Виктор с гордостью смотрел на отца. Смотрел на его награды, на нашивки за ранения. Он уже хорошо понимал, за что их дают и в чём разница между красной и жёлтой нашивкой.
***
Первое время отец очень плохо спал. Он сильно скрипел во сне зубами, стонал и, бывало, просыпался от собственного крика. Тогда он выходил на улицу, садился на ступеньки крыльца и много курил. В такие моменты Вите казалось, что отцу легче жить наяву, чем во сне. Сын чувствовал, что во сне отец снова и снова переживает все ужасы войны. Грязь вперемешку с кровью, крики и стоны раненых бойцов, смерть своих товарищей, холод и голод. Ему вновь, как наяву, приходит тот мартовский день, когда их взвод разведки, освобождая Херсон, в одном из домов нарвался на засаду врага.

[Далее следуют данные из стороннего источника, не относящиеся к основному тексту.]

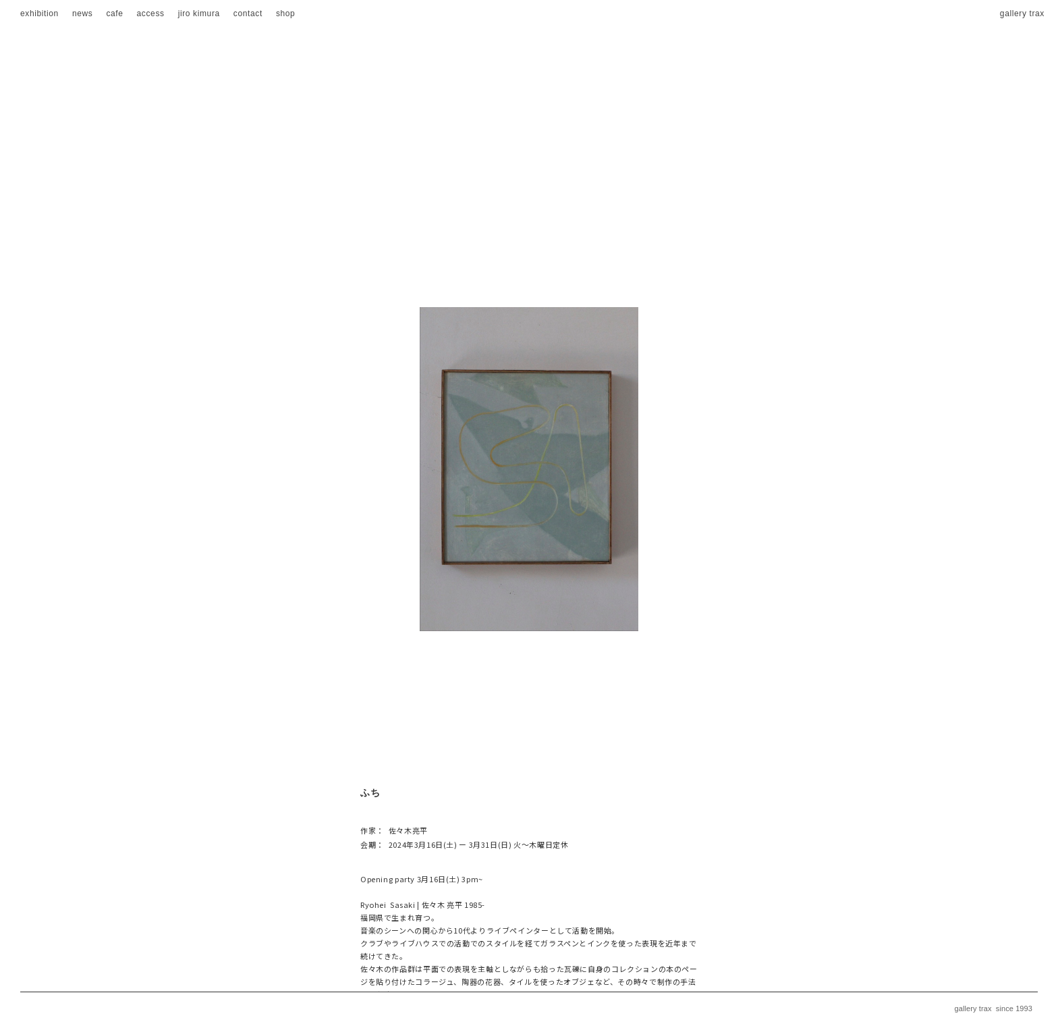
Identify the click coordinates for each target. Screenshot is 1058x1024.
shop (286, 13)
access (151, 13)
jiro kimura (199, 13)
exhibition (39, 13)
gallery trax (1022, 13)
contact (247, 13)
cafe (114, 13)
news (82, 13)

Завязался жестокий бой с непрерывной стрельбой, градом пуль, взрывов и смертей.
И неожиданная тишина…
Отца,с оторванной по локоть осколком гранаты рукой, лежащим лицом на горящем полу, обнаружили товарищи из их взвода. Его вынесли в безопасное место и после боя отправили в тыл. Несколько дней он пролежал без сознания в полевом госпитале. А когда пришёл в себя, его перевезли в госпиталь в Великие Луки.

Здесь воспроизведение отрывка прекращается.